Sean started teaching in Japan in 1993. He spent thirteen years there before moving to the UAE to teach at a government college for tertiary education in 2006. He also blogs, tweets and messes around with educational technology. He’s very happy when he’s with his two young children and when Arsenal Football Club win matches.


27 thoughts on “Guest post 11-3: Sean Banville’s Sayings That Work

  1. Hi Sean,

    It´s so uplifting to read these encouraging words! being positive and proactive is a such a rewarding attitude in life!

    My favourite is
    100% Of The Shots You Don’t Take Don’t Go In (Wayne Gretzky) So true!

    So let´s keep on trying!

    1. Thanks Vicky,

      I just searched to see if soccer players are as philosophical as hockey players. Some are:

      “Failure happens all the time. It happens every day in practice. What makes you better is how you react to it.”- Mia Hamm

      “Success is no accident. It is hard work, perseverance, learning, studying, sacrifice and most of all, love of what you are doing or learning to do.” – Pele

      So yes – Let’s keep on trying 🙂

      PS. My fave football quote:
      “Some people believe football is a matter of life and death. I’m very disappointed with that attitude. I can assure you it is much, much more important than that.”- Bill Shankly

  2. Sean,

    We are blessed to have someone like you making sure teachers use current events in the classroom! We often don’t think about it but it is such an important aspect of making the world a better place. Without you there would be a big hole otherwise.

    One saying I like and think of in regards to you is …. “You can do a lot, if you don’t know you can’t.” You never ask yourself that question, “Can I.” and so a lot gets done. That speaks to me about what you do….



    1. Hi David,

      Thank you so much for your kind words. They mean a lot coming from someone who does so much in so many ways. One day I’d like to build a teaching and learning community like yours – it’s a fantastic model for others.
      If I added a Part II to my post, I’d have to include “When one teaches, two learn” – by that great philospher David Deubelbeiss 😉

      Best of luck with your new book “We Teach | We Learn”.

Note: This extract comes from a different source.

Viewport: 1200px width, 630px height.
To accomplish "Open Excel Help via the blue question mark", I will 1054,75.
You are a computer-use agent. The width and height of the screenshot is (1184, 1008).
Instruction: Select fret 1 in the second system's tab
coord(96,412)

  3. I think the technical word is “Wow”. What an amazingly useful site ( and what a great introduction to Sean. I guess I must be one of the few people here who hadn’t heard of you, Sean. I don’t get out much – far too busy putting out fires at home.

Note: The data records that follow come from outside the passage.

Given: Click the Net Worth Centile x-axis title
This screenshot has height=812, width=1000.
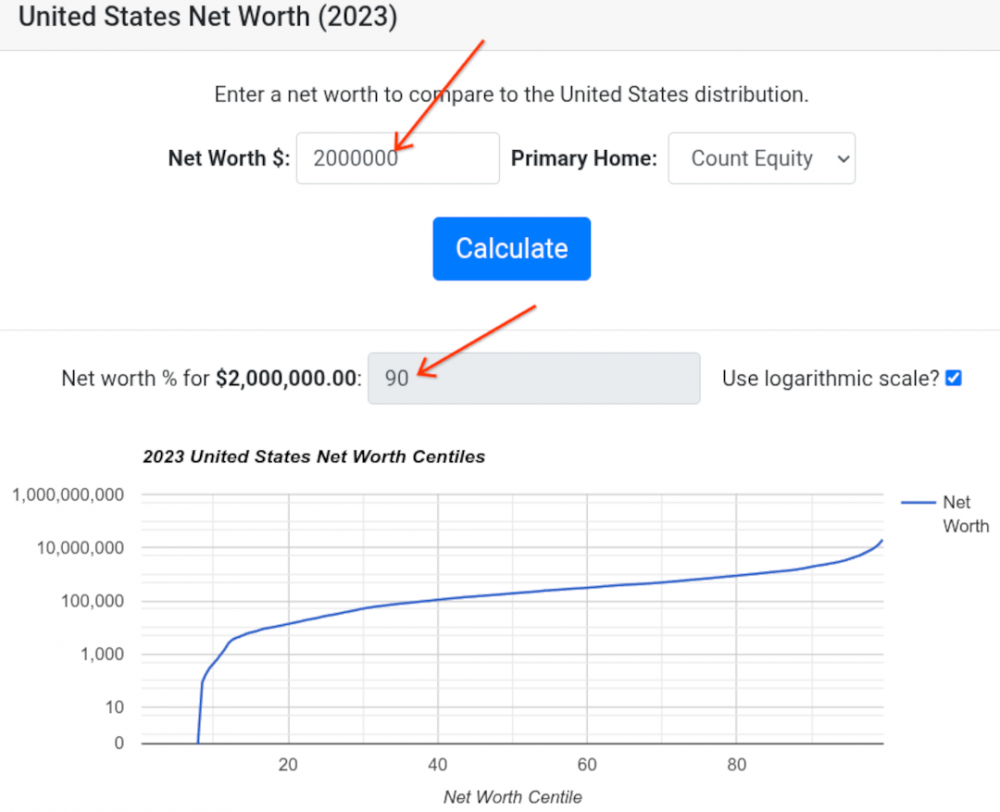Looking at the screenshot, I should 512,796.
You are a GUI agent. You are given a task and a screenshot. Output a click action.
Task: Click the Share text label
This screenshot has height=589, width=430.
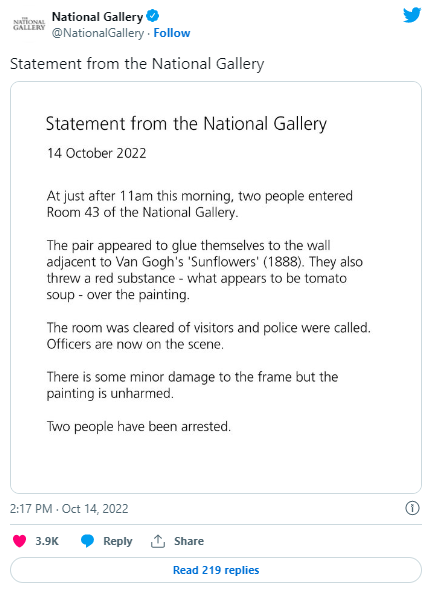[189, 541]
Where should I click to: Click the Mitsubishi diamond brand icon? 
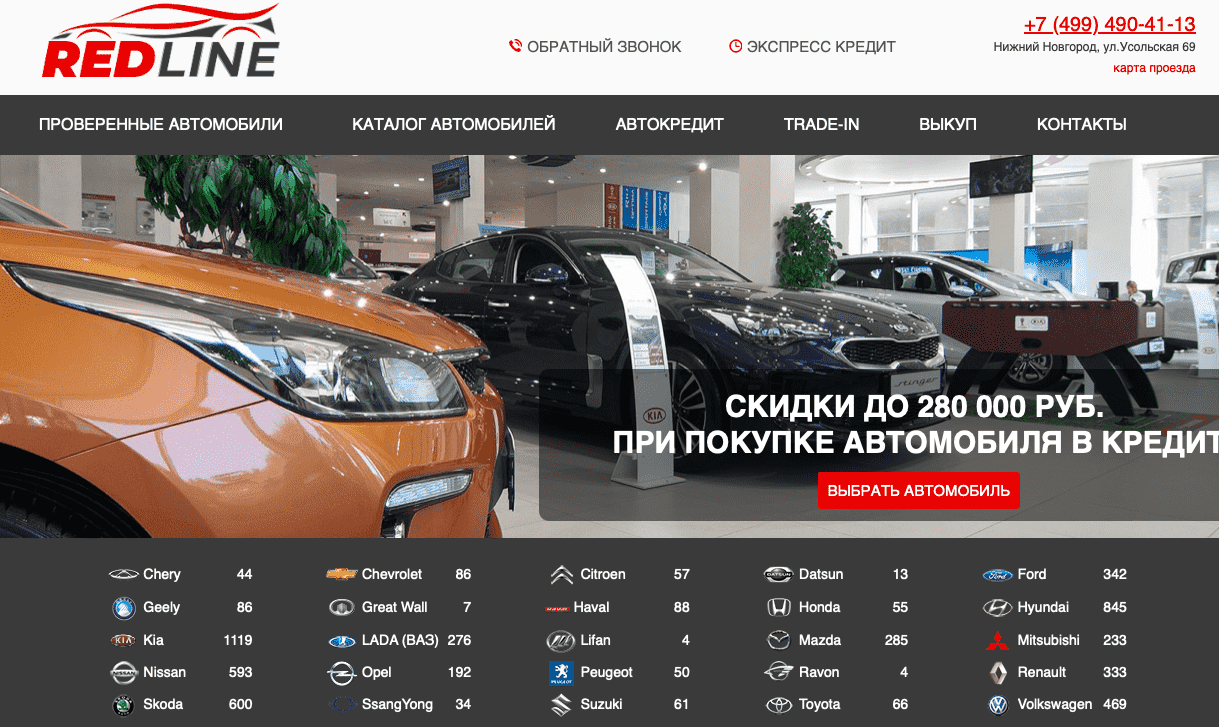997,640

    Loved your sayings, loved your site (immediately found a lesson about shopping trolley bacteria which will be great for our supermarket students – the lesson I mean; not the bacteria), and am, in brief, very excited to have discovered you today.

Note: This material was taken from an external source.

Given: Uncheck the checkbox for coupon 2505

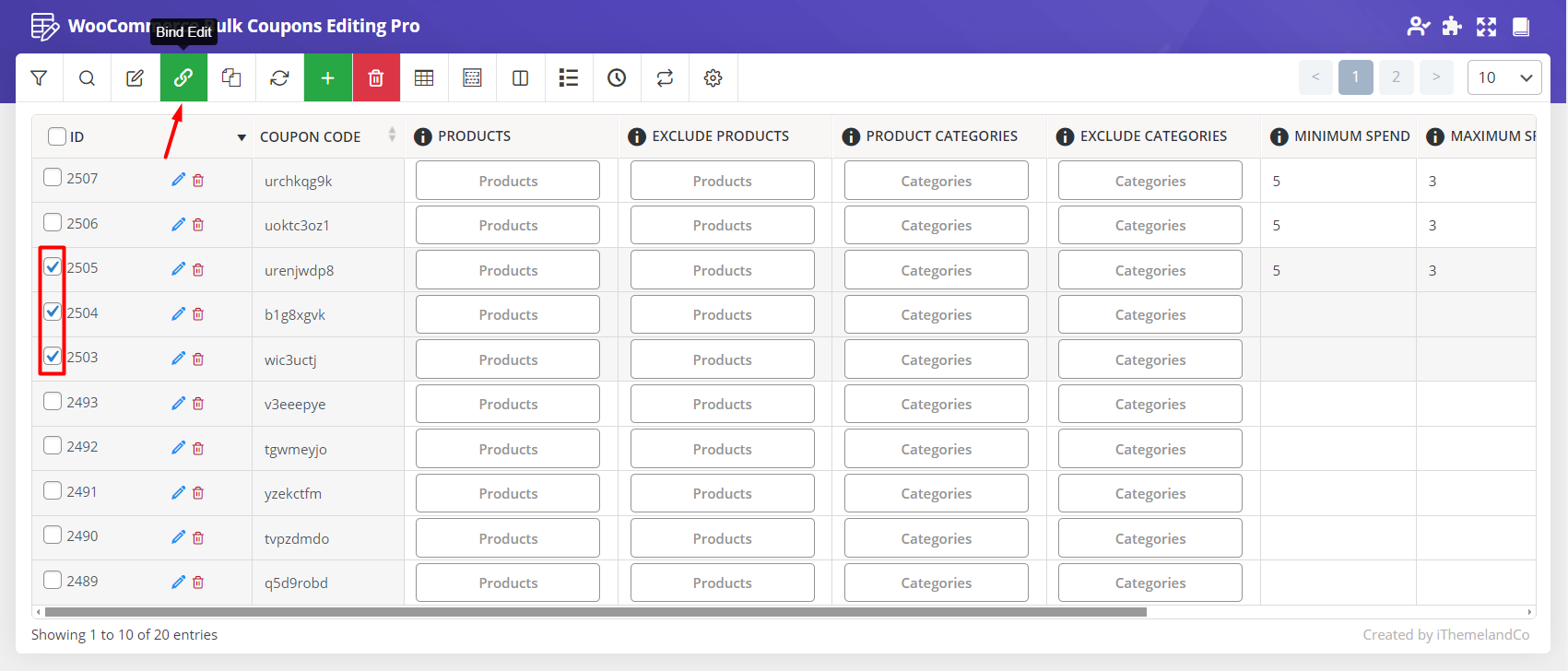Looking at the screenshot, I should 53,267.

    Oh, and thanks, Ken, for putting Sean on my map 🙂

    1. Hi Mike.
      I uploaded a lesson a few years ago about the condition ‘QWERTY tummy’ – illnesses from dirty keyboards. The day after I introduced it in my class, my students had bought disinfected keyboard wipes. Lo and behold, the white wipes were filthy after the students had finished. They looked horrified. You never know what your students might do the next time they go shopping 🙂
      Best wishes to you.

  4. I love this post!
    Thank you very much, Sean. I think, the purpose of any saying or proverb or anything like that is to serve us in the time of need. Just like mantras – Just do it! You can repeat it to yourself until you believe it. And, yes, then it really helps and encourages you on your way. It’s all about thinking (and of course, everything is easier and more achievable when the thinikng is positive). It is said that when you are upset you should force yourself to smile and your mood improves…it’s working (is there a saying for that too??)! Though, I am not sure if it’s because of the smiling or the fact that you look like a fool in that moment :-).
    Anyway, it’s always nice to have one or two sayings you know really work.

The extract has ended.